Subsection (d) of the amendment provides that any plan of merger which contemplates changes other than those specifically authorized by § 253 shall be accomplished under sections 251 and 252. This subparagraph further provides that "[t]he provisions of section 262 of this title [the appraisal statute] shall not apply to any merger effected under this section, except as provided in subsection (e) of this section."

Subsection (e) of the amendment provides that where less than one hundred per cent of the stock of a subsidiary is owned by the parent corporation immediately prior to the merger, the surviving corporation shall within ten days after filing the certificate of ownership and merger notify, by registered mail, each stockholder of such subsidiary that the certificate has been filed and recorded and the terms and conditions of the merger. It further provides that if any such stockholder shall within twenty days after the mailing of the notice object in writing to the merger and demand payment for his stock, the surviving corporation shall, within thirty days after the expiration of the twenty day period, pay to him the value of his stock on the date of *314 the recording of the certificate. It further provides that if the surviving corporation and an objecting stockholder fail to agree within the thirty day period as to the value of such stock, the stockholder or the corporation may file a petition in this court for an appraisal as provided in subsection (c) of § 262 and that thereupon the parties shall follow the procedure set forth in subsections (d) to (j), inclusive, of § 262.

Section 251 of Title 8, Delaware Code, provides for the consolidation or merger of domestic corporations to be accomplished by an agreement between the directors of the corporations proposed to be merged which shall, among other things, prescribe the manner of converting the shares of each of the corporations into shares or other securities of the resulting corporation, such agreement to be ratified by the stockholders of each of such corporations representing two-thirds of the total number of shares of its capital stock. By an amendment to § 251 passed by the Legislature in 1955, 50 Del.Laws, Ch. 467, § 4, it was provided that any such agreement "may provide for the payment of cash in lieu of the issuance of fractional shares of the resulting or surviving corporation."

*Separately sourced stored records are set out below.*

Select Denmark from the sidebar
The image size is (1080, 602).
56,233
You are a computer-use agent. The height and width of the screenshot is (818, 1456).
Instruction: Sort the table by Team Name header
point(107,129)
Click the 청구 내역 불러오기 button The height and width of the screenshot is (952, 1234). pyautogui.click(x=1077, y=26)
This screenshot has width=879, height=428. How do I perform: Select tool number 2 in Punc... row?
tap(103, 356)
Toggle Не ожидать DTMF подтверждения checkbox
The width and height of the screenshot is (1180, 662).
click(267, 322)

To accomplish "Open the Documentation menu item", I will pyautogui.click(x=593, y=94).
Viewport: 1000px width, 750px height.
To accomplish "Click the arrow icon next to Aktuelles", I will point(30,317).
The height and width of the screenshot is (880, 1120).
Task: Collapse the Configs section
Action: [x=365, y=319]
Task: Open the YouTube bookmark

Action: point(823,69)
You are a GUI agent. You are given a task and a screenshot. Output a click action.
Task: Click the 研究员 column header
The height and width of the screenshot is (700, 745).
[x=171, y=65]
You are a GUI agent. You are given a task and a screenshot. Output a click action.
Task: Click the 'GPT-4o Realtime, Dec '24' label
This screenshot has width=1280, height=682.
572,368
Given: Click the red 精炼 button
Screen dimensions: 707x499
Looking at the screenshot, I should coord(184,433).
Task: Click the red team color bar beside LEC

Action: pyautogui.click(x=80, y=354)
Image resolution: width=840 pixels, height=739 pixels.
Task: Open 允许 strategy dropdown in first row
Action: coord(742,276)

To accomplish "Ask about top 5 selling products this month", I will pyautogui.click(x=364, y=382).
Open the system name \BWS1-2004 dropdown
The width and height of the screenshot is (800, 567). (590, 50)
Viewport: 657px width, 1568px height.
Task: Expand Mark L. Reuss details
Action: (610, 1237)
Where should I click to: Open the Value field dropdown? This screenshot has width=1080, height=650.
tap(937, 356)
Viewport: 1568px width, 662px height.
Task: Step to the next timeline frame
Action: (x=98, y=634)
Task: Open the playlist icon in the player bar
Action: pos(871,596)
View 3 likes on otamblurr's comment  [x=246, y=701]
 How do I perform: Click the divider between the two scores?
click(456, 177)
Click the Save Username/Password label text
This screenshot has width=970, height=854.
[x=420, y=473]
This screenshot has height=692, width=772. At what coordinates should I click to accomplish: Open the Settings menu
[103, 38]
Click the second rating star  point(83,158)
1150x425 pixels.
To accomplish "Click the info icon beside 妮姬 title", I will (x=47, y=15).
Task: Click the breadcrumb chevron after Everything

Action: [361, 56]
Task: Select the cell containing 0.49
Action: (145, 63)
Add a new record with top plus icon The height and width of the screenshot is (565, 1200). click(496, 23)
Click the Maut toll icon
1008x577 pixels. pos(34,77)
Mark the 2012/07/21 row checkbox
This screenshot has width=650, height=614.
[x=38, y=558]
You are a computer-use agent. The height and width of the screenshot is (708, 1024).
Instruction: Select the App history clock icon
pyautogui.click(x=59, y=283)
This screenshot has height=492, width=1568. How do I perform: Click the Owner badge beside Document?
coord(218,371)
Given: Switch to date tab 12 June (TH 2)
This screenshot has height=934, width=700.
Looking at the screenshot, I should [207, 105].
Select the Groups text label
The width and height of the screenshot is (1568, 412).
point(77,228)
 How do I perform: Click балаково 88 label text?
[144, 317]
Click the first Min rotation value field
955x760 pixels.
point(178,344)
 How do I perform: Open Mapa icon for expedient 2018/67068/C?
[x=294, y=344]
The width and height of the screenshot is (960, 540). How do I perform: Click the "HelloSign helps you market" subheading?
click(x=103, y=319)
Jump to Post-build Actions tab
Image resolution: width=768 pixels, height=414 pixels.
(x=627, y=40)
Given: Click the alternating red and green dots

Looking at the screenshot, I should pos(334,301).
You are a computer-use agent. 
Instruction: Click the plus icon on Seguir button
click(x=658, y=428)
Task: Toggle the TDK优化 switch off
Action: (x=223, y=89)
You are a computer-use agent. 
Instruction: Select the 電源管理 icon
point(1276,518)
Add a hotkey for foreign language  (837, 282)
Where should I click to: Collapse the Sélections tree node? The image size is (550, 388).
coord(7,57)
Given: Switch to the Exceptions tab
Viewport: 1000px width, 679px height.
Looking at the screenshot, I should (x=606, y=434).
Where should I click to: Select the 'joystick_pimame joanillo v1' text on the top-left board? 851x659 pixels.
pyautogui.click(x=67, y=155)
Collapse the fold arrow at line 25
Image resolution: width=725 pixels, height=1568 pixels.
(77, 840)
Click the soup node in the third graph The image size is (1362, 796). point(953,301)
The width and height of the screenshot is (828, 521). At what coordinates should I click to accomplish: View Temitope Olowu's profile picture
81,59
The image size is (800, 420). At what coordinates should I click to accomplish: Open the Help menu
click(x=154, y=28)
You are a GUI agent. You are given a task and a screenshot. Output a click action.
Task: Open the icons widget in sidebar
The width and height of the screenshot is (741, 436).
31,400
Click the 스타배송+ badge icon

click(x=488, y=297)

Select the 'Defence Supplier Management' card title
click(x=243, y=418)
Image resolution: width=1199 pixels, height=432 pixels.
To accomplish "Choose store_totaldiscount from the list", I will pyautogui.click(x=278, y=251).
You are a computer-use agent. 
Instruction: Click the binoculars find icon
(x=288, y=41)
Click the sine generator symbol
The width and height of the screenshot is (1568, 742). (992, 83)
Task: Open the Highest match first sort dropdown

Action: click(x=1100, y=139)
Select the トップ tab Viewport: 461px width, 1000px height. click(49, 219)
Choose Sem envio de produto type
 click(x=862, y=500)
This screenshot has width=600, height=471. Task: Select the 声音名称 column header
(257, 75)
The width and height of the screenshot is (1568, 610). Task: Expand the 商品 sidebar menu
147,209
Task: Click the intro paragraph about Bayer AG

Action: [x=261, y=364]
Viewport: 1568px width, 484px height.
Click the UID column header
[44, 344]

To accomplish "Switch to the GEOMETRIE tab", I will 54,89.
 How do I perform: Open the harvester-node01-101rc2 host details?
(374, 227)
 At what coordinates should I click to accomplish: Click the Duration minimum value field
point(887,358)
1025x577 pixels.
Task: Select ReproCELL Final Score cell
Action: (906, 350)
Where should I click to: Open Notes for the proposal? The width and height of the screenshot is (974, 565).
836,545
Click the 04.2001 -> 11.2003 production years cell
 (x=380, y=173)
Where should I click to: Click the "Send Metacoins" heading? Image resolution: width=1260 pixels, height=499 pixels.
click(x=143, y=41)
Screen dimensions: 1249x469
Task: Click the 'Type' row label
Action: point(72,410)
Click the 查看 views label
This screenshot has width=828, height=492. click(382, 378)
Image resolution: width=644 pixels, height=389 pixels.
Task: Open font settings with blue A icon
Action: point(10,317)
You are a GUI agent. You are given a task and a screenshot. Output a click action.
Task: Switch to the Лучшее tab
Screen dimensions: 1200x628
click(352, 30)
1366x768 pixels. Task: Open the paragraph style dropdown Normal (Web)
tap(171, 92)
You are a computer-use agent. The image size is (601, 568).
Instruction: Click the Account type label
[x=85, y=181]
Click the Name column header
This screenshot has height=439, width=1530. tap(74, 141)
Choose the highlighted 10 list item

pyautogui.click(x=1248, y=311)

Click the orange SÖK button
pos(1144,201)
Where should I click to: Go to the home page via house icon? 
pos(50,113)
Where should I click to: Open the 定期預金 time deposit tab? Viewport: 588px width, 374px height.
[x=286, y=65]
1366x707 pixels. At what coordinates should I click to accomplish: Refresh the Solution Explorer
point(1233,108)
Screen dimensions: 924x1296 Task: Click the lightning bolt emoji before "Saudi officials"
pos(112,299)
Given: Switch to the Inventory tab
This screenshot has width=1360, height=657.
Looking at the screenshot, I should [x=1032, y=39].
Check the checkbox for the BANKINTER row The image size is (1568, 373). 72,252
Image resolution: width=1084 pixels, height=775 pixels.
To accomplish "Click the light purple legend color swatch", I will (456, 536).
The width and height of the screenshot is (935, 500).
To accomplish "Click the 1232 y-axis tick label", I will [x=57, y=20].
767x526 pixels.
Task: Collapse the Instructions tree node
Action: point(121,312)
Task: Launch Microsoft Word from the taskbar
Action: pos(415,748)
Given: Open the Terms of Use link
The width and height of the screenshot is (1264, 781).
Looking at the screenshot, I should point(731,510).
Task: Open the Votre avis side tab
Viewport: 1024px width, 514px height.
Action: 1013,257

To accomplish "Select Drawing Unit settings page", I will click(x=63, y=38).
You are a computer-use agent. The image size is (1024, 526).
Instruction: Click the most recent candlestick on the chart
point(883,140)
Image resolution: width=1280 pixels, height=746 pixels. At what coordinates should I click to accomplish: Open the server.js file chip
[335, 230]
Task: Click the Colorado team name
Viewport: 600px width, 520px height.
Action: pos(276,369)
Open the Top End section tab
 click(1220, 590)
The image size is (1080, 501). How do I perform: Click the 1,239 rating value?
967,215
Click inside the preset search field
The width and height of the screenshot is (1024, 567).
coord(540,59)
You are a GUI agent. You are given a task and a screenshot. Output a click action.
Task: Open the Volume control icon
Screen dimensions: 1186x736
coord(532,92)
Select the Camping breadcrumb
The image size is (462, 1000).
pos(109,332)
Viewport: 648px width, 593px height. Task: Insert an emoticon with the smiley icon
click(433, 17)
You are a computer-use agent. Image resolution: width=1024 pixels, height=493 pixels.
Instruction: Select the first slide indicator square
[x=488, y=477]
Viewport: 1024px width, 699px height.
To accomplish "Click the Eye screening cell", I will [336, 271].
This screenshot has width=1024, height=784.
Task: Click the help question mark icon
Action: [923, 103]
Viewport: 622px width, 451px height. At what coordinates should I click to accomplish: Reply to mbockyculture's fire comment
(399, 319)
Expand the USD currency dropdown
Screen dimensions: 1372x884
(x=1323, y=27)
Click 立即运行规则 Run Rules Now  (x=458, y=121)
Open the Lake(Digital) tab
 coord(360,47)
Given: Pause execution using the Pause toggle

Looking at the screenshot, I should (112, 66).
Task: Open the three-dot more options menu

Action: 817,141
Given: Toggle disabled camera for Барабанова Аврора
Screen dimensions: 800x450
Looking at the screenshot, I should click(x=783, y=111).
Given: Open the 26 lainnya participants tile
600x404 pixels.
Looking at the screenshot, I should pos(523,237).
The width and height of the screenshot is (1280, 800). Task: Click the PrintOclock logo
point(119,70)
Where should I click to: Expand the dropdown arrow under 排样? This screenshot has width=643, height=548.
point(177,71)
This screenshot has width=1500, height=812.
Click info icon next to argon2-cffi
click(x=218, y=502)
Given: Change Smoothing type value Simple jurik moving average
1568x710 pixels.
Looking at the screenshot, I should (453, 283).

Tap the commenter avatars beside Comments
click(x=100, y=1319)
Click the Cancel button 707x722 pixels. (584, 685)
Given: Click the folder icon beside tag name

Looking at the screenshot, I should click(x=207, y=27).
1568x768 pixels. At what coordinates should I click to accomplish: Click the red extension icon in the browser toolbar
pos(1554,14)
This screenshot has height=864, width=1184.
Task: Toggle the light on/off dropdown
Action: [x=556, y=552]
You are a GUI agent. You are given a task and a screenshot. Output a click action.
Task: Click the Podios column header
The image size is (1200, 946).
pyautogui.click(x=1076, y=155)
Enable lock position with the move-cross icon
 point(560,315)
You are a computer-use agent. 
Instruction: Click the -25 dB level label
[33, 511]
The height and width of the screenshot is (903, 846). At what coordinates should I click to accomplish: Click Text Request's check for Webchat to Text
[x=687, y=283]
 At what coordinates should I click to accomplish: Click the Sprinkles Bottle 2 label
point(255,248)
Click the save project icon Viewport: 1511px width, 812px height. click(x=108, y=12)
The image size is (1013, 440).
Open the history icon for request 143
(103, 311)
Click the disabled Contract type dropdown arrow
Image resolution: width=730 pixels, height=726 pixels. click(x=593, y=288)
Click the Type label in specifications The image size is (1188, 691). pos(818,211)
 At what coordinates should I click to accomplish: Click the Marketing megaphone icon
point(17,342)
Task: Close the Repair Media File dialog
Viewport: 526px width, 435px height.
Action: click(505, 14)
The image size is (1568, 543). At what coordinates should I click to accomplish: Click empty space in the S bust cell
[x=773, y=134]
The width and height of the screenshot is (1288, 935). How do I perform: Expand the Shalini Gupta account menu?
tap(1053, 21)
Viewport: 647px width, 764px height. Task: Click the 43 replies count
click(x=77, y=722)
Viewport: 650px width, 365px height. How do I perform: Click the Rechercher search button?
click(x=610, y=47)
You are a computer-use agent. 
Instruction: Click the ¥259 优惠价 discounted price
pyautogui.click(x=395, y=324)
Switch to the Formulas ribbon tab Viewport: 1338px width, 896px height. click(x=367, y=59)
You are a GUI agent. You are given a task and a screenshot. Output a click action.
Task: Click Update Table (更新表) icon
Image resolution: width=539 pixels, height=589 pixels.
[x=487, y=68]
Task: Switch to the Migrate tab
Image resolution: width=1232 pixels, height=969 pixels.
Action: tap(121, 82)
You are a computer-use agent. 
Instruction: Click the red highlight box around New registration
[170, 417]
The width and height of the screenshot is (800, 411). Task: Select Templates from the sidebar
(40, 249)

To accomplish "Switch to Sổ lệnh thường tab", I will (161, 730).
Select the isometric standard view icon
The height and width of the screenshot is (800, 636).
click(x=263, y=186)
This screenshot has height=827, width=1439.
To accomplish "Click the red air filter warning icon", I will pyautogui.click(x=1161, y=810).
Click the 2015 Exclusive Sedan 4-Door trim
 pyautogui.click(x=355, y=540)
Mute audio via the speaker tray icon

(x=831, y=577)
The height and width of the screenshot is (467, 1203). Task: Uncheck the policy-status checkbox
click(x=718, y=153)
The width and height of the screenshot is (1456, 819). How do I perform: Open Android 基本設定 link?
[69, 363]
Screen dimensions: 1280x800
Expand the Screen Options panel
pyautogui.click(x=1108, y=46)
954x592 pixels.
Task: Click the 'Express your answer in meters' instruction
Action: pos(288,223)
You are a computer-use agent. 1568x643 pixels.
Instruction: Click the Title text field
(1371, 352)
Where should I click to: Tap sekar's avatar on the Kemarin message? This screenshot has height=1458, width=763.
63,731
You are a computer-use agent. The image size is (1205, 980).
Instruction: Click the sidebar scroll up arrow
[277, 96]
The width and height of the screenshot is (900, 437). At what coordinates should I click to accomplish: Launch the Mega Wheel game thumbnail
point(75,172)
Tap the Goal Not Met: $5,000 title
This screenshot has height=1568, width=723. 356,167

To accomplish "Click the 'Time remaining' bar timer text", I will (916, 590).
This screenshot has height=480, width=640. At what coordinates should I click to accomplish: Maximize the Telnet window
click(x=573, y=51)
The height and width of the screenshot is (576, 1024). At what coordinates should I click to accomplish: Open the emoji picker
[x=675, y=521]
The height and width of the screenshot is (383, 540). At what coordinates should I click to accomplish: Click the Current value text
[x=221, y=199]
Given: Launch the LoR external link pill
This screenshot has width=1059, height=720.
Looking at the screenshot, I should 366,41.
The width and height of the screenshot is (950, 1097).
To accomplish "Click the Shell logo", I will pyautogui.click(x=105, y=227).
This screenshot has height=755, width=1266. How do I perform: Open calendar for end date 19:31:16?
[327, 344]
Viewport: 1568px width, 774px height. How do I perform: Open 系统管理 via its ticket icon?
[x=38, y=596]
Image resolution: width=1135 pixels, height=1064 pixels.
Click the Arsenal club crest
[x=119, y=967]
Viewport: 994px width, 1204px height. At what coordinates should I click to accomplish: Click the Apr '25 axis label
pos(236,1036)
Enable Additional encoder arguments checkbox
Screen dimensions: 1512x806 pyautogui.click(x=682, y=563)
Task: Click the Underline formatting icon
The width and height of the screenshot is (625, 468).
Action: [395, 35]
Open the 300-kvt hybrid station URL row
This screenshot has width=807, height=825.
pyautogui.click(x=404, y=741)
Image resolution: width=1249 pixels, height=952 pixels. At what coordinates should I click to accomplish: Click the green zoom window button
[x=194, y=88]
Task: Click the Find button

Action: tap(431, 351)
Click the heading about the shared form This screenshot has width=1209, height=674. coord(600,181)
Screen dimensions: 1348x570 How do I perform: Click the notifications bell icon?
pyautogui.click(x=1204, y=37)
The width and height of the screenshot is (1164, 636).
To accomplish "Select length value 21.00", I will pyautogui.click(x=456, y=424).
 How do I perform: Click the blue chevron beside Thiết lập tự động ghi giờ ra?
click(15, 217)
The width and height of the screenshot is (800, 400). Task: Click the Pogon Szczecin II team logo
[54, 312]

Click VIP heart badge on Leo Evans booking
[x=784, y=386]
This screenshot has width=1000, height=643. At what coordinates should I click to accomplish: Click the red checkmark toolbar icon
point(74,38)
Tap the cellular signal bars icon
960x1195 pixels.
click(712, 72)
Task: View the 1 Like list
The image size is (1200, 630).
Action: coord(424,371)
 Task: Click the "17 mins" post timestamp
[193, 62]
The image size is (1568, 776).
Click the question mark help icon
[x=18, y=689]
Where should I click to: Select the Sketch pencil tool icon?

Section 252 provides for the consolidation or merger of domestic and foreign corporations. For present purposes, it is only necessary to say that the procedure provided by this section is similar to that provided by § 251, including the requirement that the agreement of merger shall prescribe the manner of converting the shares of the constituent corporations into shares or other securities of the resulting corporation. By an amendment passed by the Legislature in 1955, 50 Del.Laws, Ch. 467, § 7, payment of cash in lieu of the issuance of fractional shares was also authorized.

It is to be observed from the provisions of sections 251 and 252 that minority stockholders of corporations merging thereunder may not be summarily eliminated from the continuing enterprise, but are given the option of accepting securities in the surviving corporation, or, alternatively, of demanding payment in cash for their holdings by an appraisal proceeding pursuant to § 262. The difference in the rights of minority stockholders in merger proceedings under these sections and those conferred by § 253 are immediately apparent. Since a majority stockholder may not under a § 251 or § 252 merger eliminate minority stockholders as participants in the continuing enterprise, it is obvious that the majority should not be permitted to force the minority stockholder to elect his appraisal rights and thereby enforce his withdrawal. The courts of this state have, therefore, rightly held that in a merger under sections 251 or 252 gross undervaluation of the shares of minority stockholders may be shocking to the court's conscience and, therefore, constructively fraudulent. However, in a § 253 merger the holder of more than ninety per cent of the outstanding stock of a subsidiary has the right to pay minority stockholders the value of their shares and thereby eliminate them from continuing participation. The only requirement is that the surviving corporation shall notify the stockholder that the certificate of ownership and merger has been filed and recorded and the terms and conditions of the merger. If a stockholder is dissatisfied with the value placed upon his shares he may, failing an agreement upon value, proceed to an appraisal. The dissenting stockholder is thus provided with an adequate and complete remedy. That it is also, under the circumstances presented by the present complaint, an exclusive remedy is evident, for it was obviously the intention of the Legislature that disputes as to the value of shares of minority stockholders should be settled by an appraisal proceeding. As the Supreme Court said in Coyne v. Park & Tilford Distillers Corporation, supra: "It [subsection (e) of § 253] is designed to protect the minority stockholders' right to object and demand appraisal."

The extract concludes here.